### [SET TASK]
Collect every line of the items below that contains the word "pixels", and copy each such line in full.

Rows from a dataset
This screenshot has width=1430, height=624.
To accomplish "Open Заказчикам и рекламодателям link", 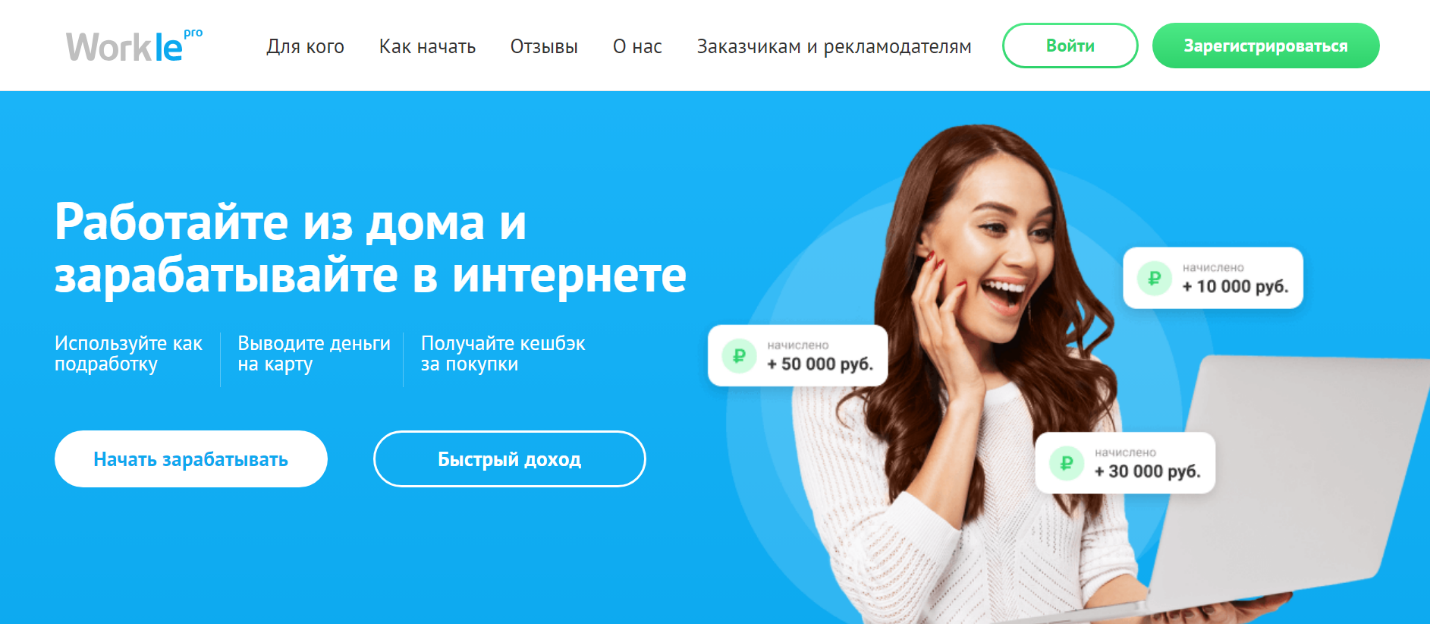I will pyautogui.click(x=834, y=46).
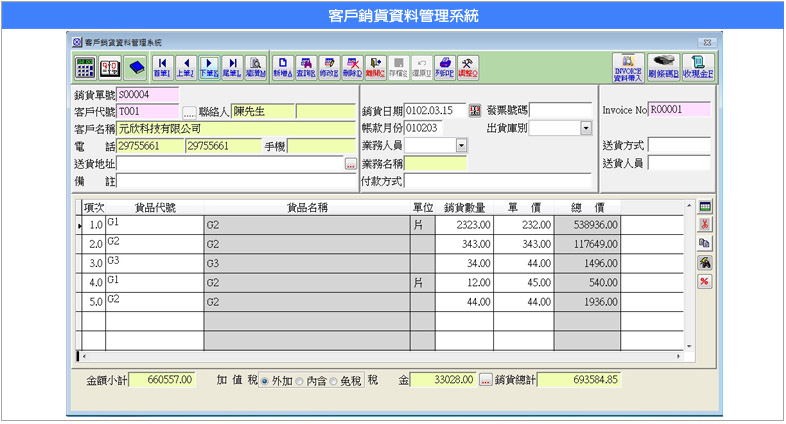This screenshot has height=424, width=786.
Task: Open the calendar picker beside 銷貨日期
Action: (x=475, y=110)
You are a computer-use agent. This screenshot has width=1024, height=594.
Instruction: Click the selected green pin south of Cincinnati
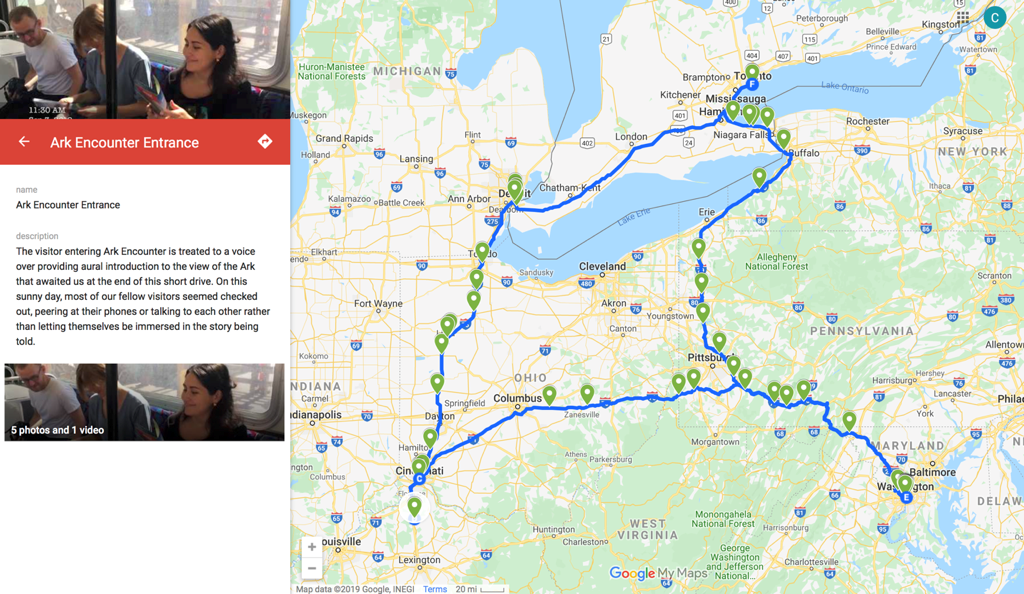pyautogui.click(x=414, y=507)
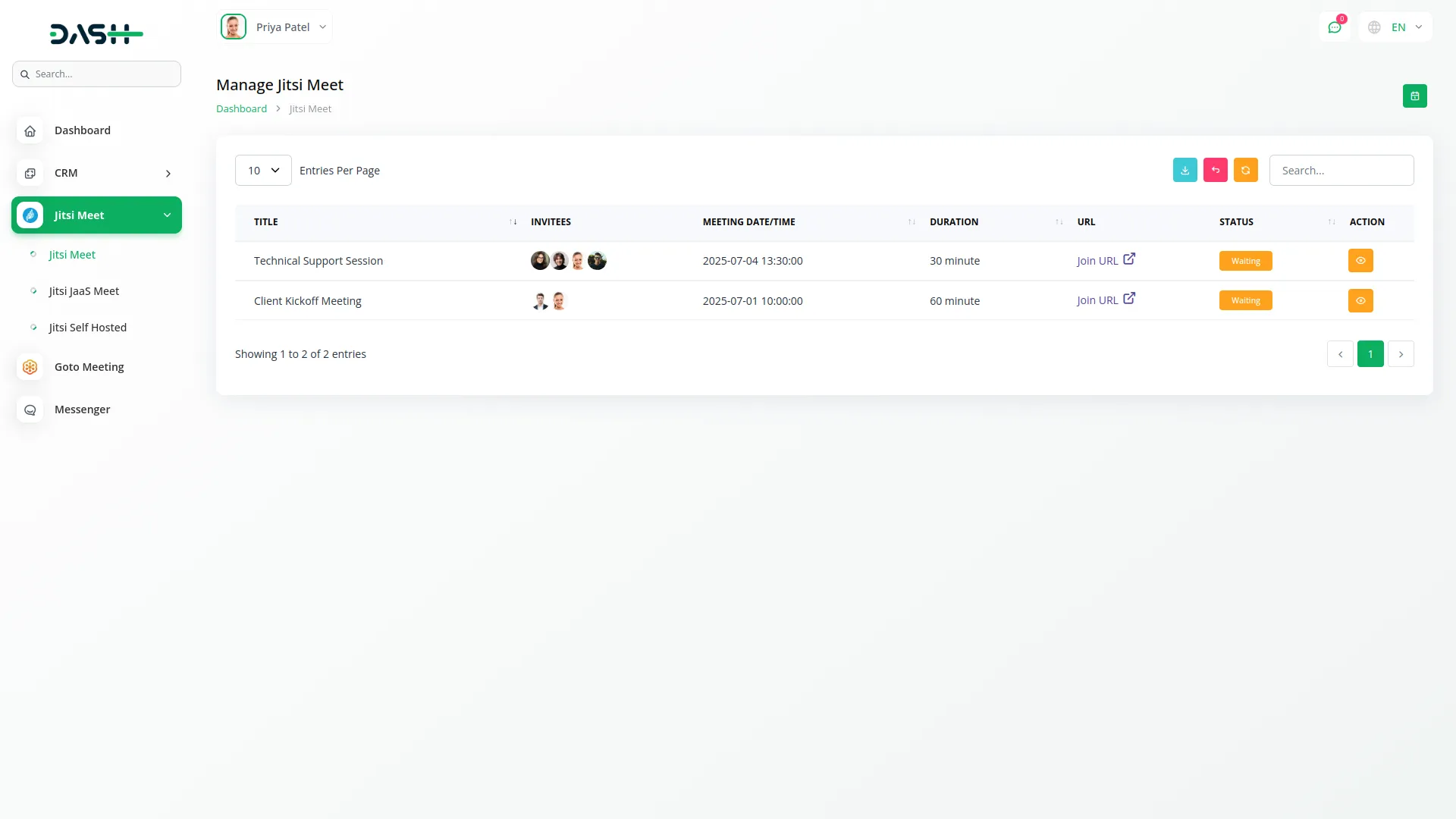Click the orange refresh icon button
This screenshot has height=819, width=1456.
coord(1245,170)
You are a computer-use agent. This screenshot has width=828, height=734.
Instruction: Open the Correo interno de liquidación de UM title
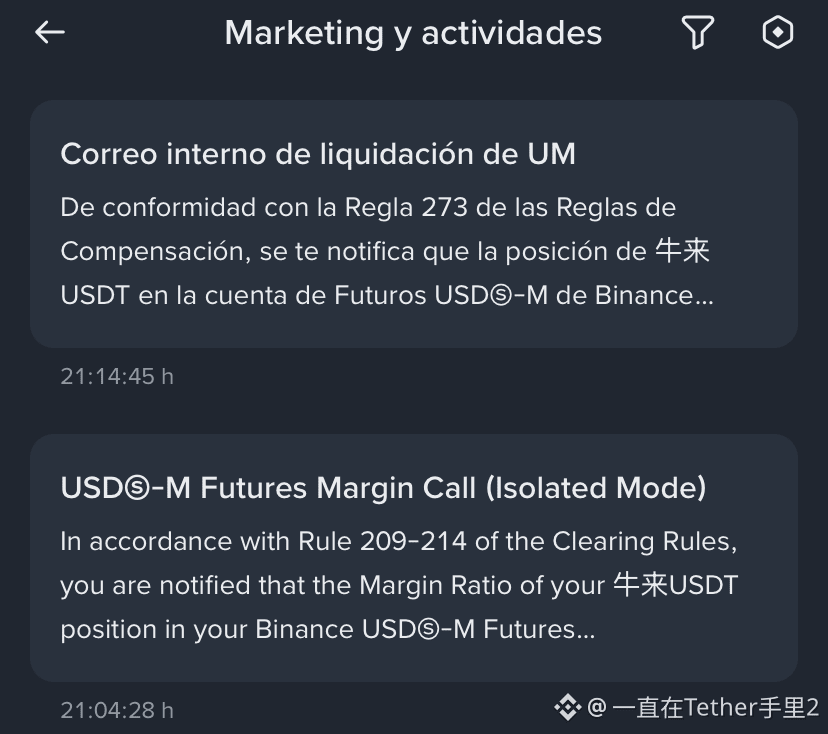click(x=318, y=154)
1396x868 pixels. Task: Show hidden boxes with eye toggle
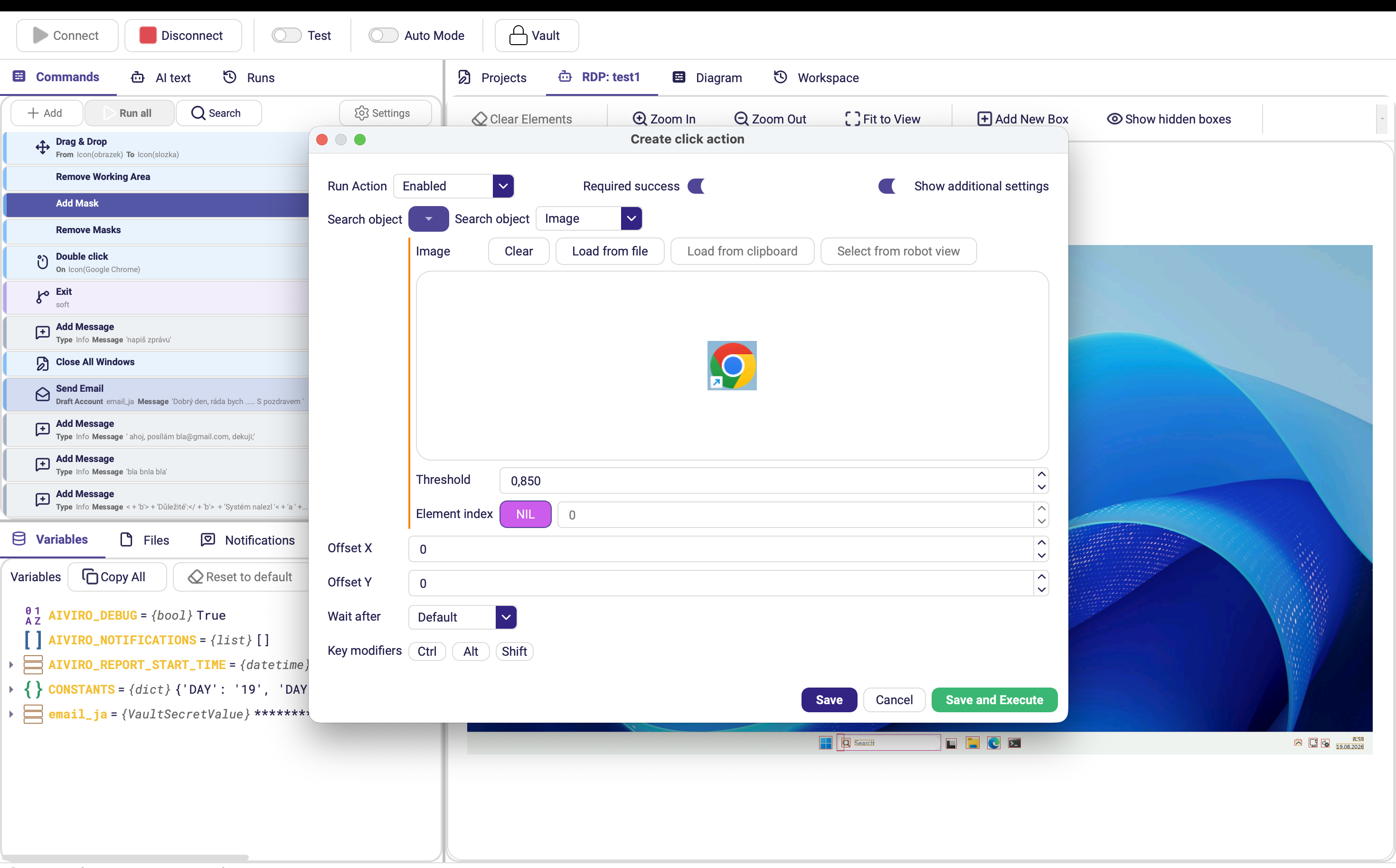coord(1114,119)
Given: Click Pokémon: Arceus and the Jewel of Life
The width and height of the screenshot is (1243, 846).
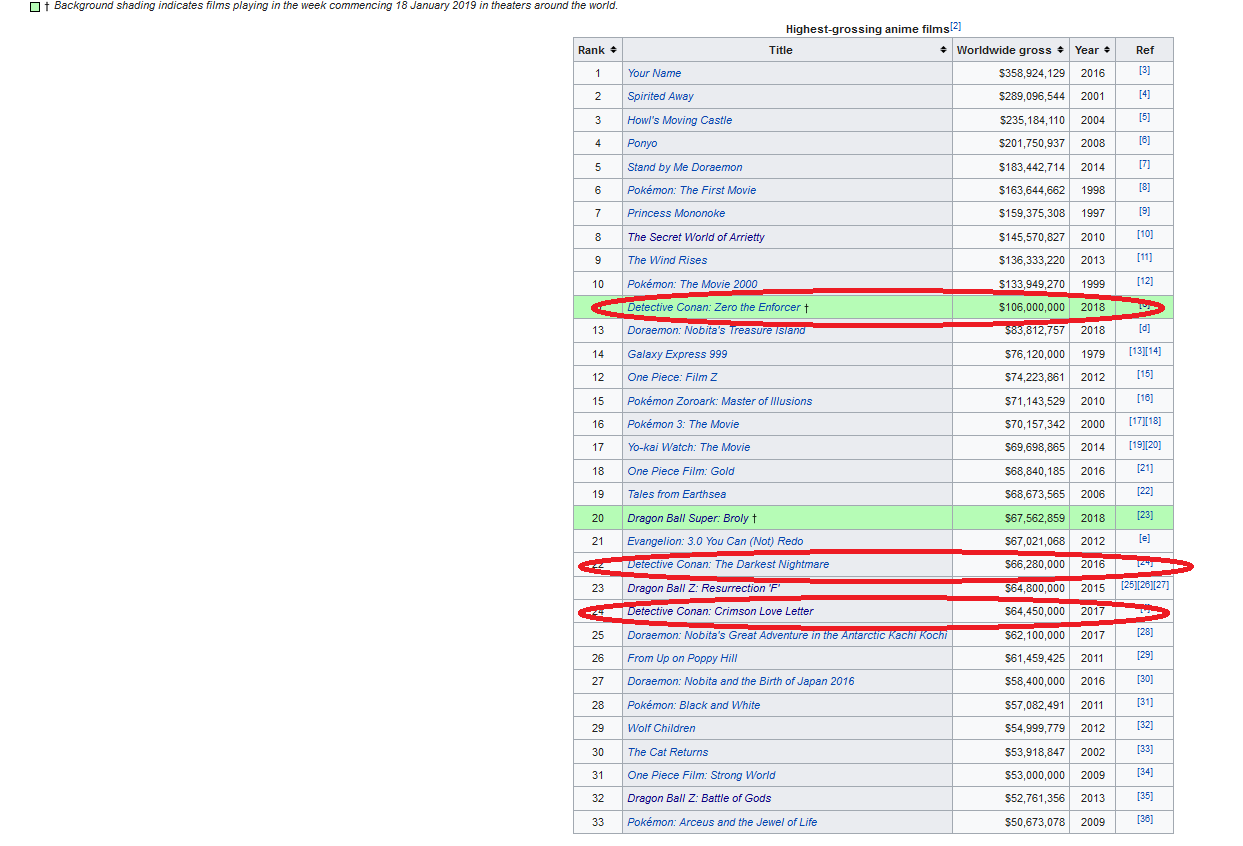Looking at the screenshot, I should (721, 822).
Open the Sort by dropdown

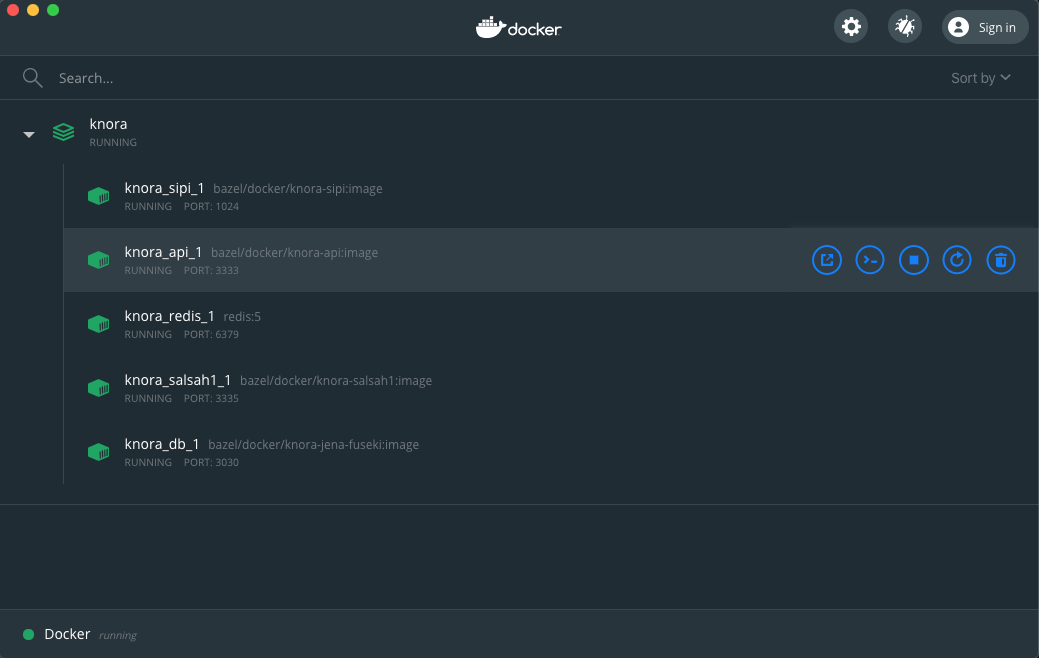[980, 77]
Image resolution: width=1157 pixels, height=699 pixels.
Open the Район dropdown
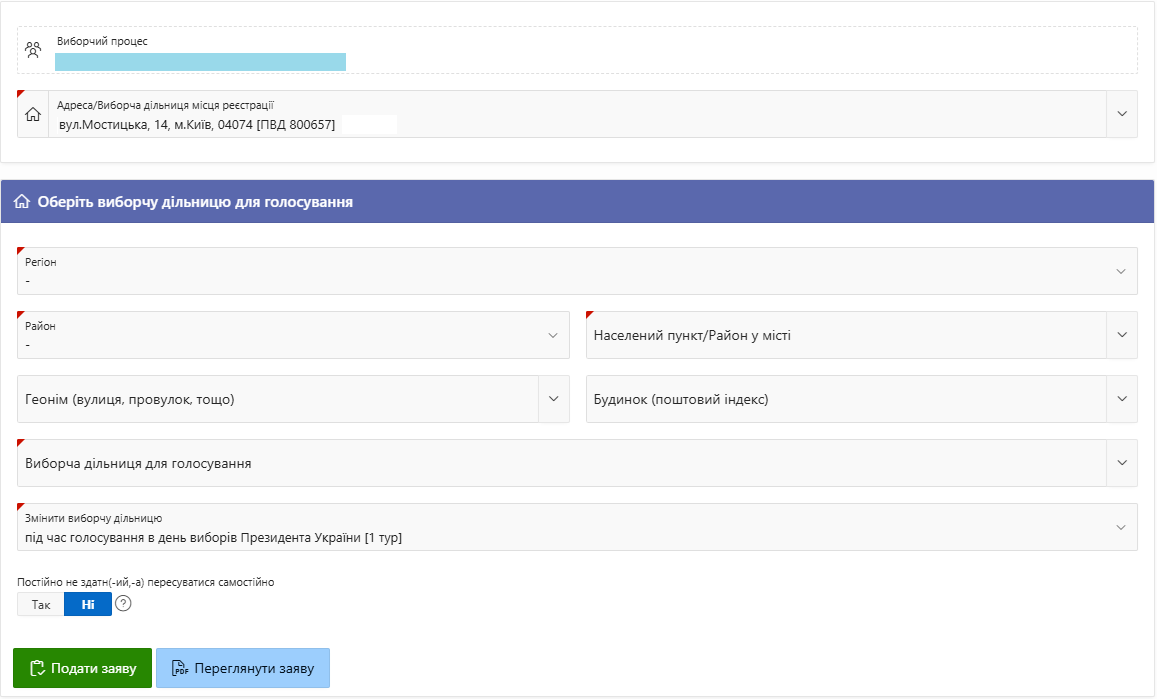[x=553, y=335]
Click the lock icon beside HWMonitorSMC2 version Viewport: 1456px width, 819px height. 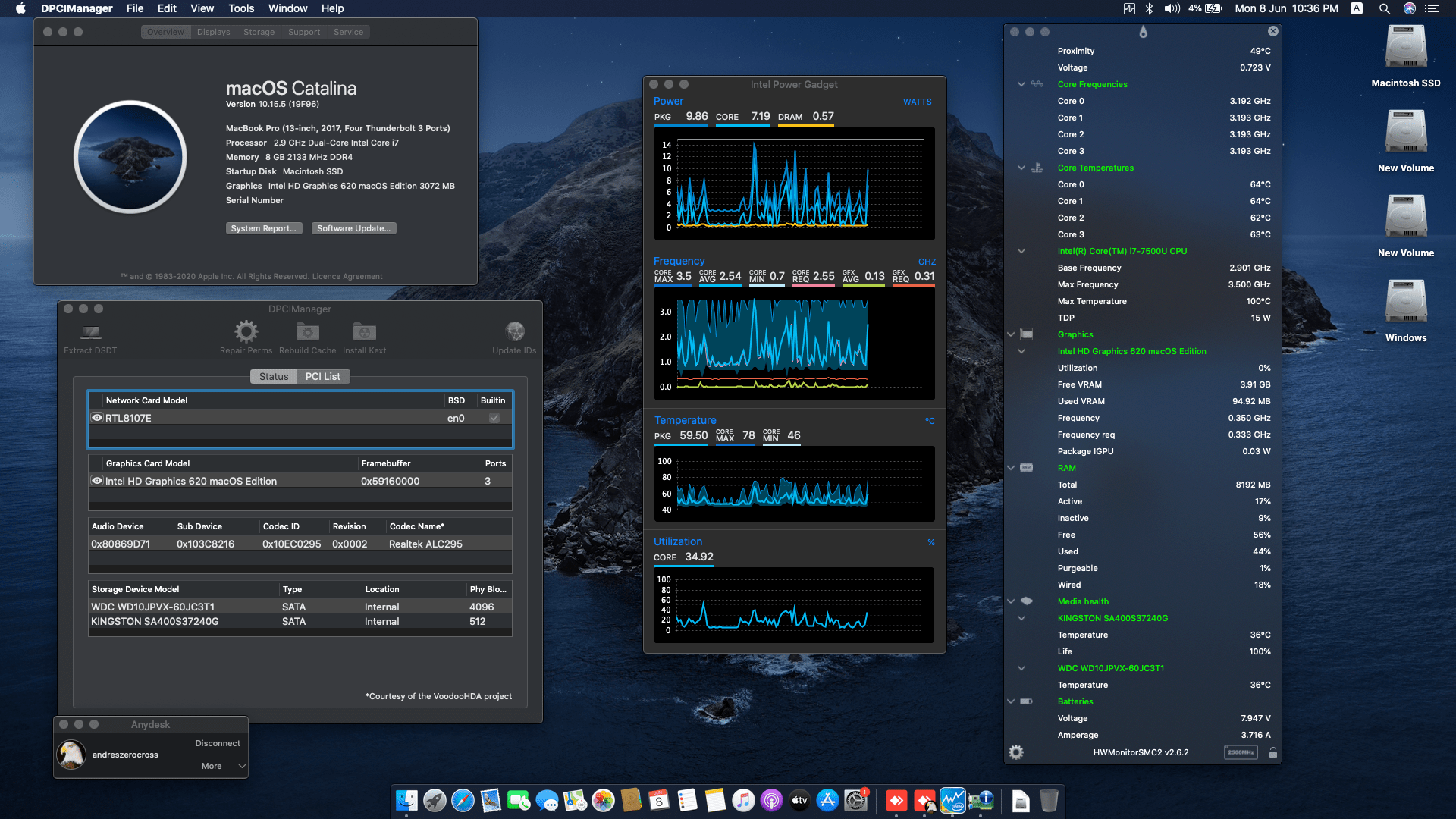(1273, 752)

### [FINAL RESULT]
1396x868 pixels. Task: Show hidden boxes with eye toggle
Image resolution: width=1157 pixels, height=699 pixels.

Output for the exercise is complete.